Belated Boris Comment!

When students in Year 10 (14 and 15 years old, for those unfamiliar with our education staging system) ask you whether you've seen the Boris interview, you know that this politician is still a cut above the others.  There aren't many who could draw the interest of teenagers, but Boris is still there, making waves.  The Tories' famous politician "who reaches the parts others can't reach", yadda, yadda, yadda.

But this most recent interview was something of a disaster for him, and a success for the relaxed and humorous Labour leader Ed Miliband.  Who'd have thought - Ed just needed to sit on a sofa with Boris in order to look good.

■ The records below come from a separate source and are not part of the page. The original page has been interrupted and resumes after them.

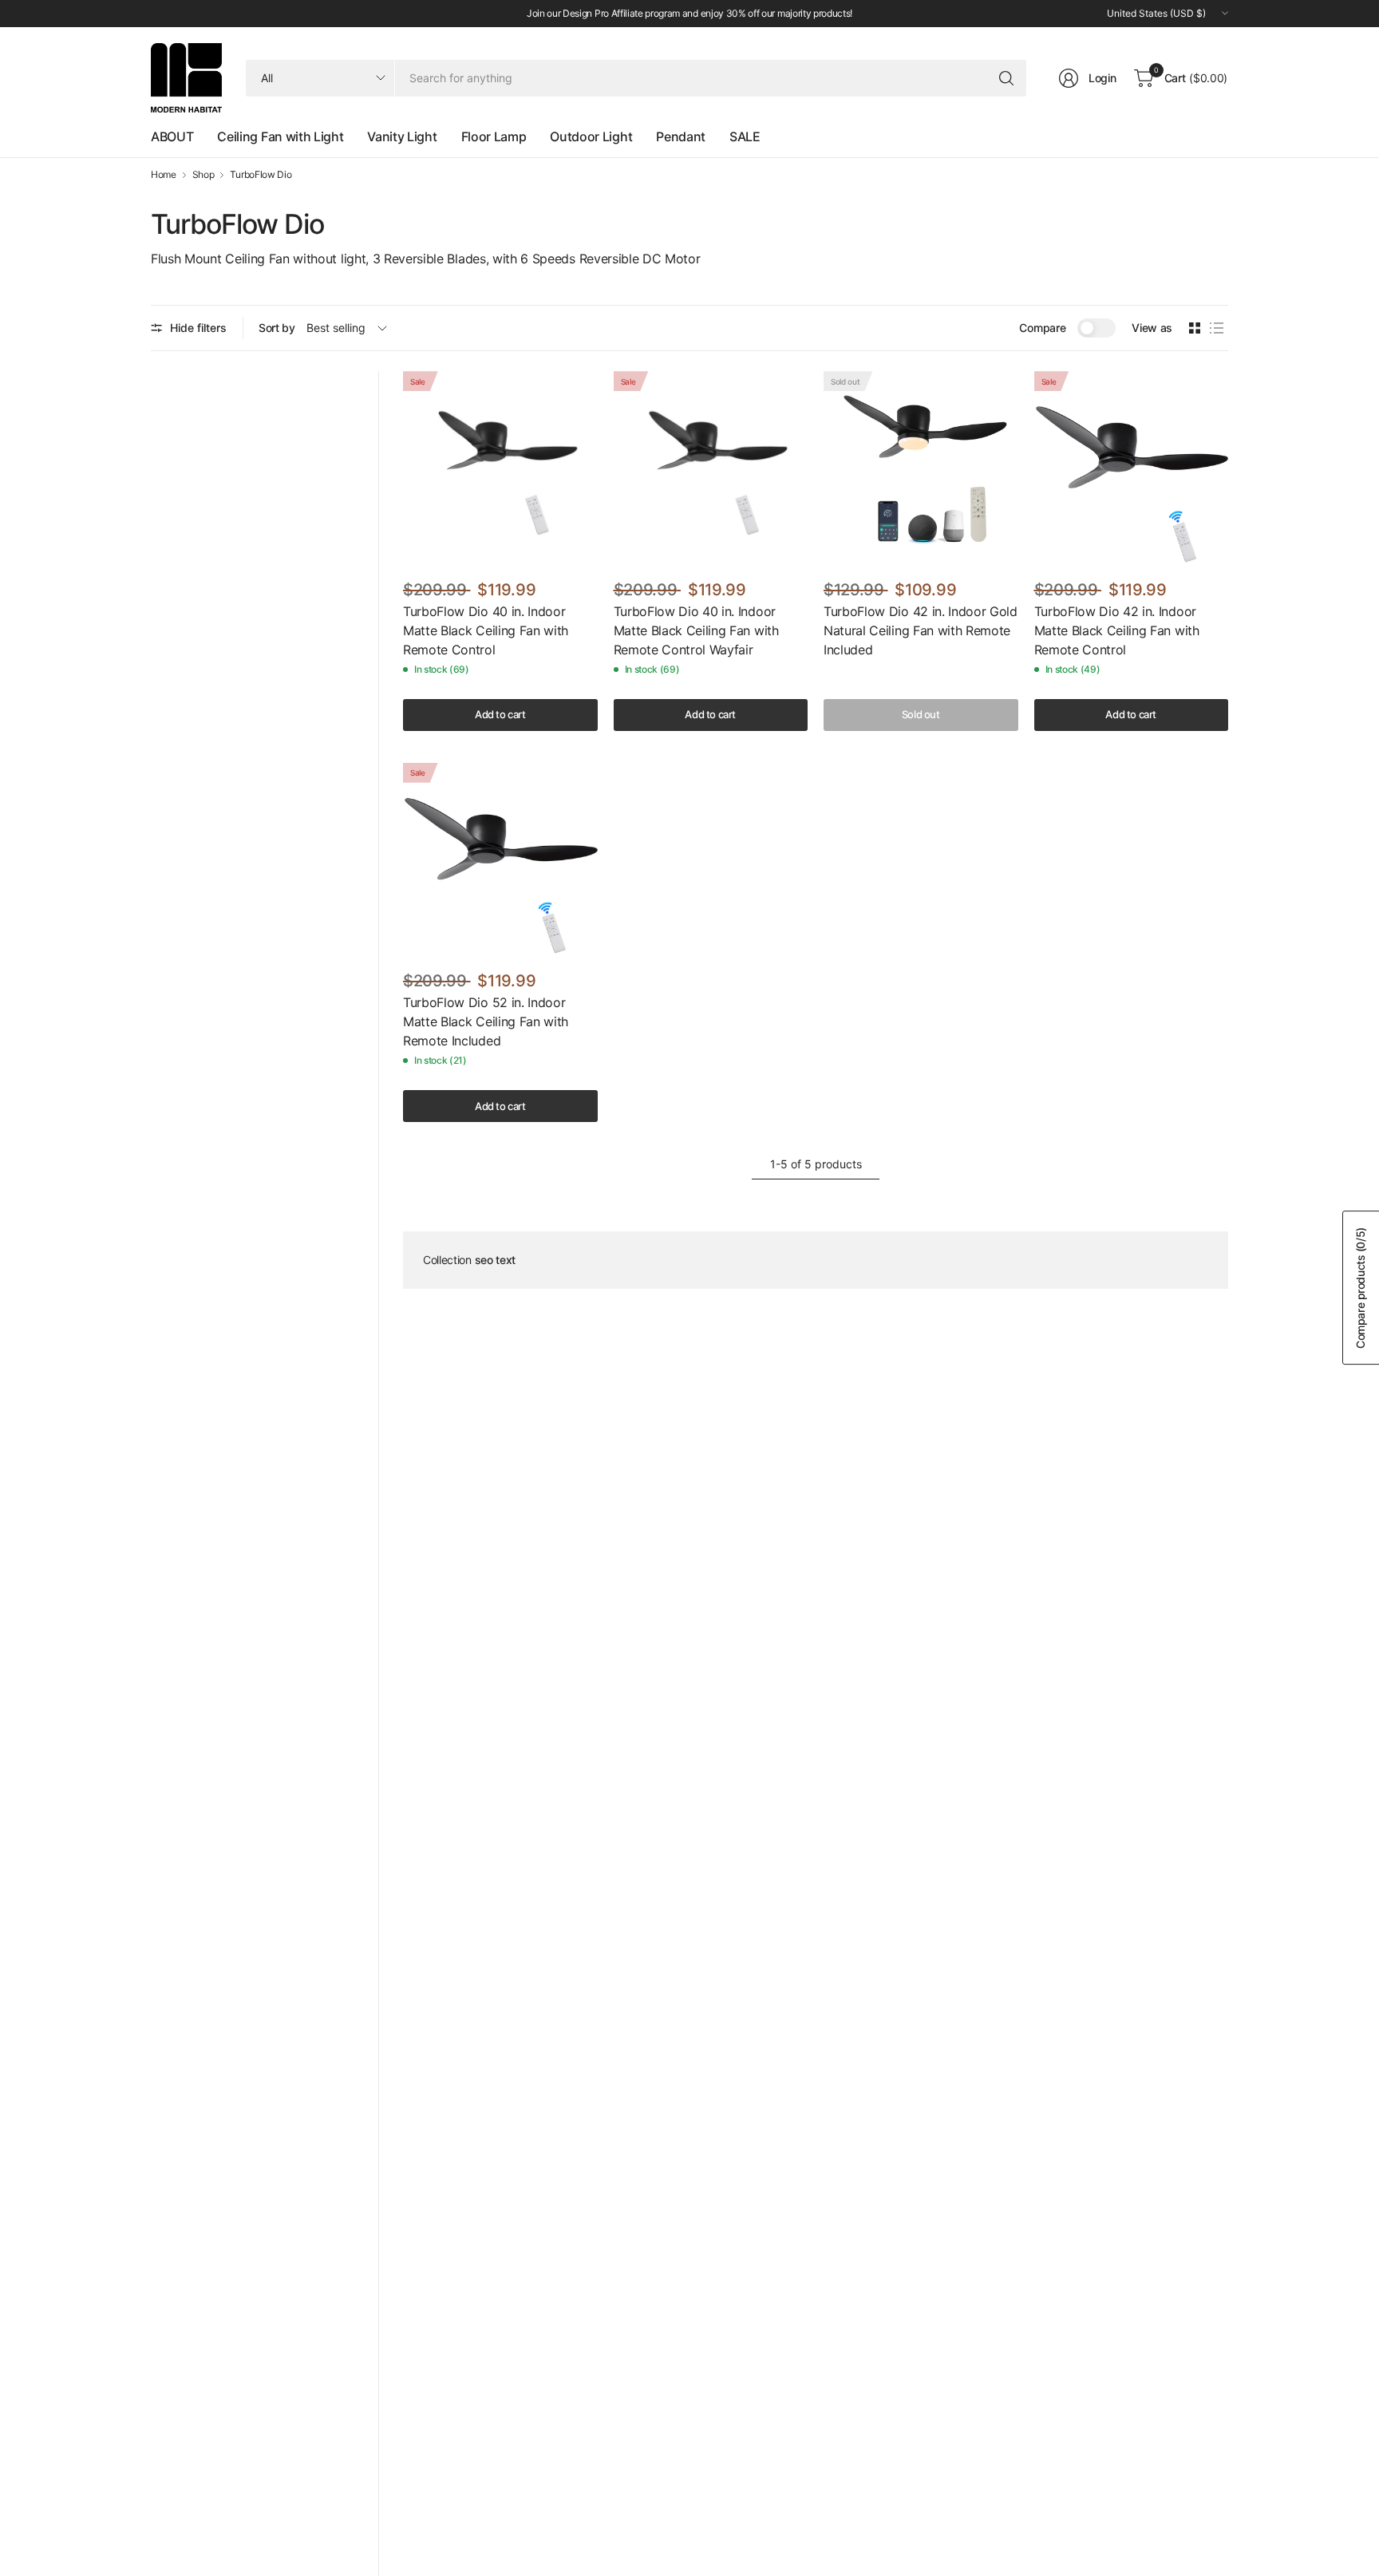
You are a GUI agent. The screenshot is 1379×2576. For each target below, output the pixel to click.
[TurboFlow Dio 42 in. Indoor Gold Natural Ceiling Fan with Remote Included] (921, 468)
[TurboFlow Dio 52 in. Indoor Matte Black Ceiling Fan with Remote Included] (500, 860)
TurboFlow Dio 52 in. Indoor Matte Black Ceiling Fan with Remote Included (485, 1021)
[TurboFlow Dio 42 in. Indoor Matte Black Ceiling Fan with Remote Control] (1131, 468)
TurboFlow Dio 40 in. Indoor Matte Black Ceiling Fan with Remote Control (485, 630)
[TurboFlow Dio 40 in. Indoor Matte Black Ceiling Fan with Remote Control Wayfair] (711, 468)
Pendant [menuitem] (680, 136)
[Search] (1006, 78)
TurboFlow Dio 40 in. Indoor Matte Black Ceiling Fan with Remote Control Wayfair (696, 630)
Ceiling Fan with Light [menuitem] (280, 136)
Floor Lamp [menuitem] (494, 136)
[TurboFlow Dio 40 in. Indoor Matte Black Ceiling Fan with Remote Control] (500, 468)
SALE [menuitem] (745, 136)
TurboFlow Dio (260, 175)
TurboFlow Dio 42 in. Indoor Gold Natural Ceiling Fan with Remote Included (920, 630)
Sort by (277, 327)
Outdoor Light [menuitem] (591, 136)
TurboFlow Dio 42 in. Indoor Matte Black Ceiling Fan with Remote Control (1116, 630)
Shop (203, 175)
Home (163, 175)
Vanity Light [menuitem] (402, 136)
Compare (1042, 327)
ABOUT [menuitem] (172, 136)
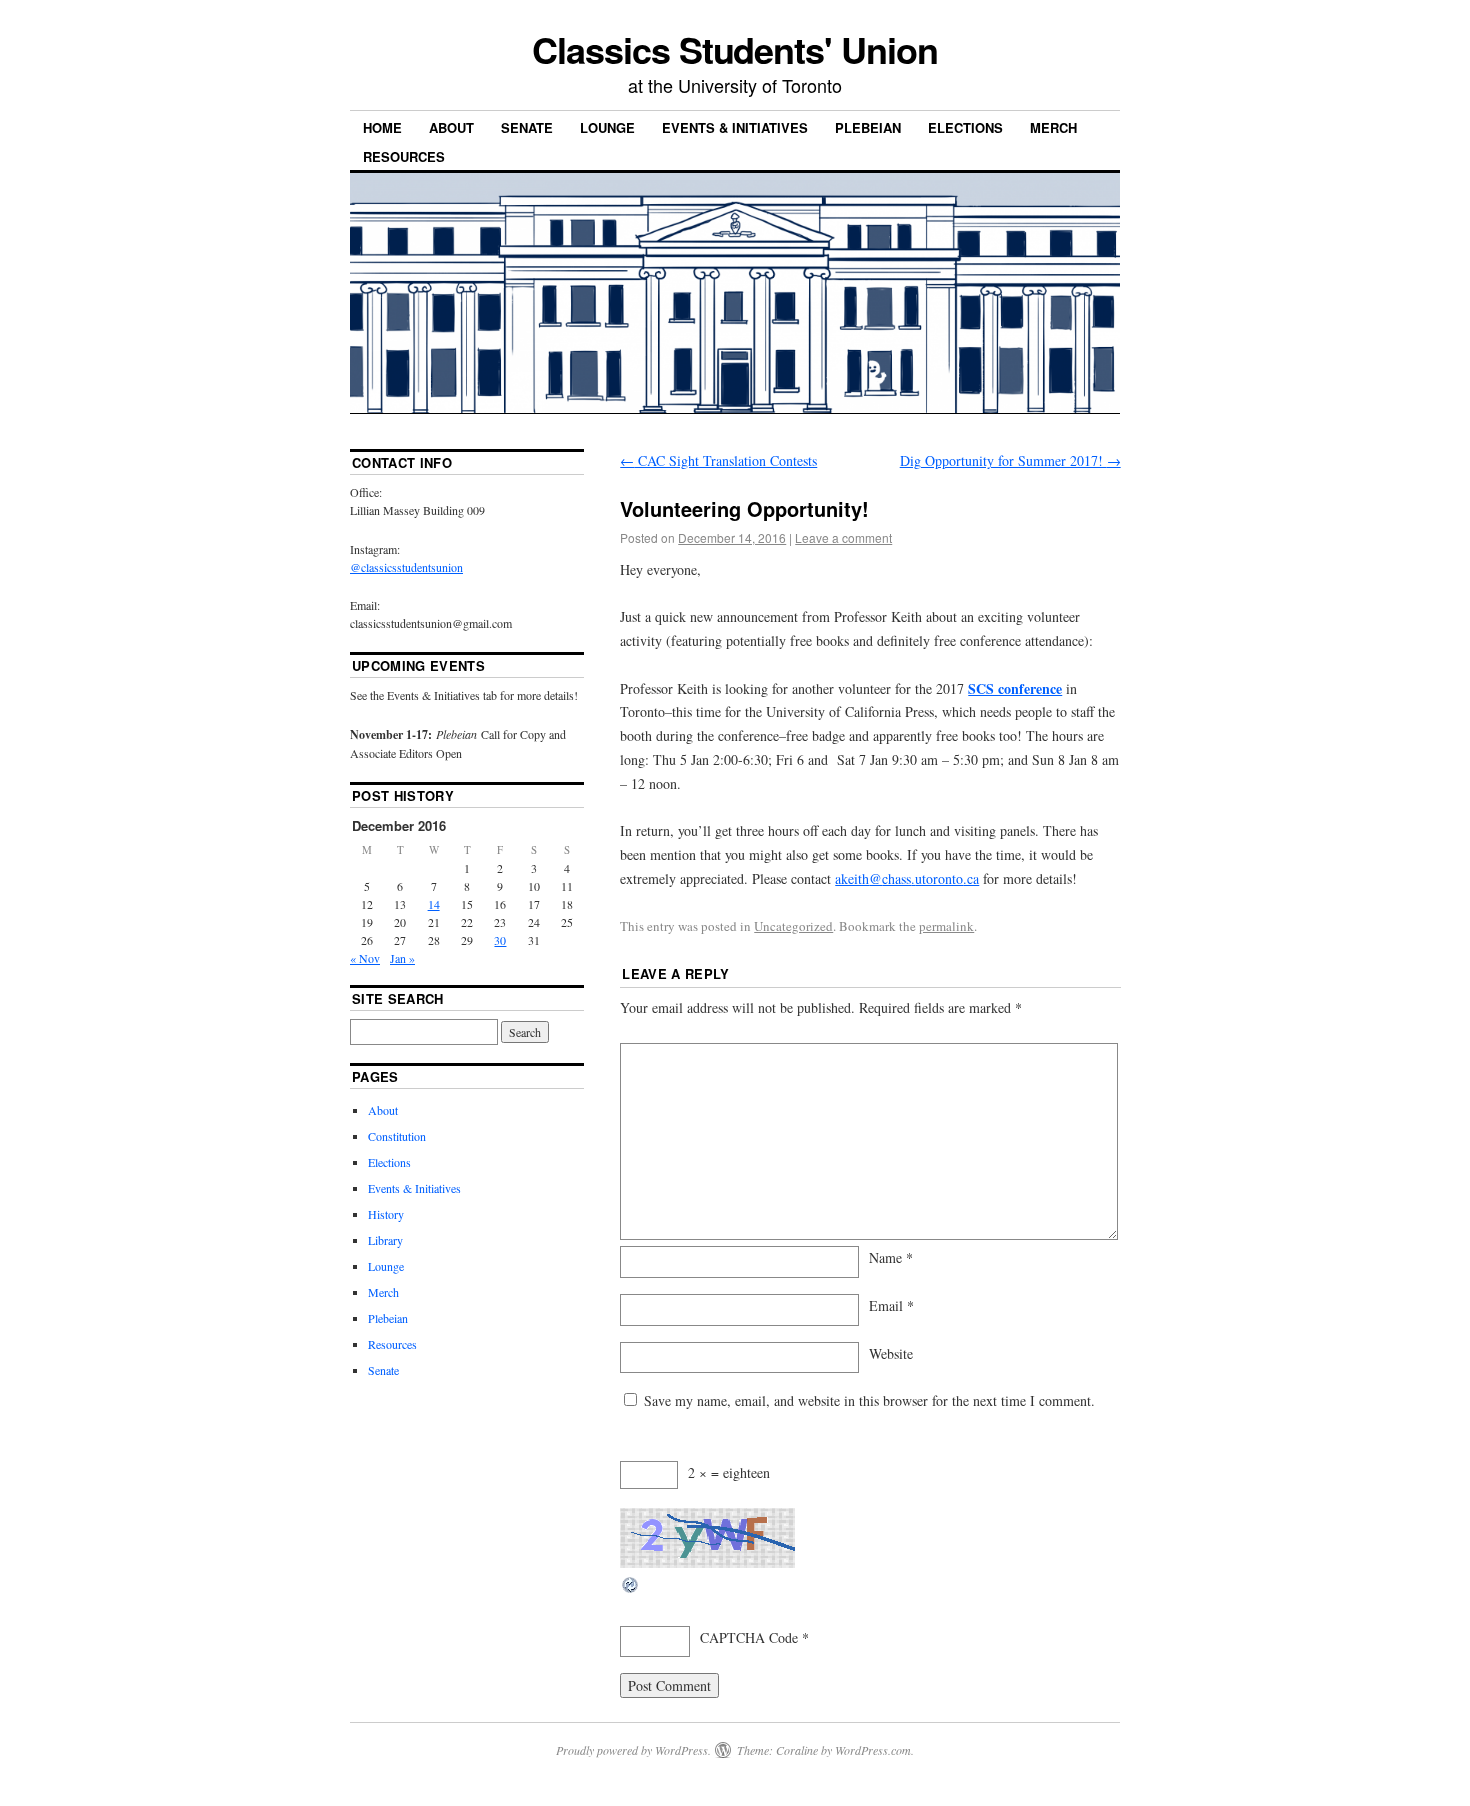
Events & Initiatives (735, 127)
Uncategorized (793, 926)
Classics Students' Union (734, 49)
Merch (1053, 127)
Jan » (402, 958)
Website (891, 1353)
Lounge (607, 127)
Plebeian (868, 127)
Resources (404, 156)
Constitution (397, 1136)
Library (385, 1240)
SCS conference (1015, 688)
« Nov (365, 958)
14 (434, 904)
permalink (946, 926)
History (386, 1214)
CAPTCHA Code (749, 1637)
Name (891, 1257)
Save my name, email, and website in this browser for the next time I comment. (869, 1400)
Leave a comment (843, 537)
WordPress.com (873, 1750)
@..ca (907, 878)
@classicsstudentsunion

The virtue of Boris is that he does indeed have a wide appeal as an individual, though not one that necessarily lifts his party.  He has also suggested that his politics might actually be a little broader, One Nation based even, than the average Tory politico.  The problem of Boris is that he doesn't really do detail, or precision, or seriousness.  All of this was in evidence in the Marr interview.  Imagine if this had been a meeting of two party leaders.  There's Ed Miliband, confident of his policy detail, relaxed enough to have a few pops at Boris about his and the Tory party's strategy chief Lynton Crosby.  And there's Boris Johnson, still using bluster to get his way through an interview, looking bemused when challenged on policy detail.

Not all of the critics of Boris' interview are as clearly opposed to his politics as this pretty fair-minded piece by politics.co.uk's Adam Bienkov.  But if sympathetic critics think that Sunday's Marr interview was a bit of  a car crash, they should remember that it wasn't the first.  Boris' integrity was well and truly skewered by Eddie Mair when he stood in for Marr once.  Mair was unimpressed by Boris' joker status - something Marr consistently tries to play to - and as a result produced one of the most lethal interviews the London Mayor has done.  There's a long way to go yet before he becomes Tory leader.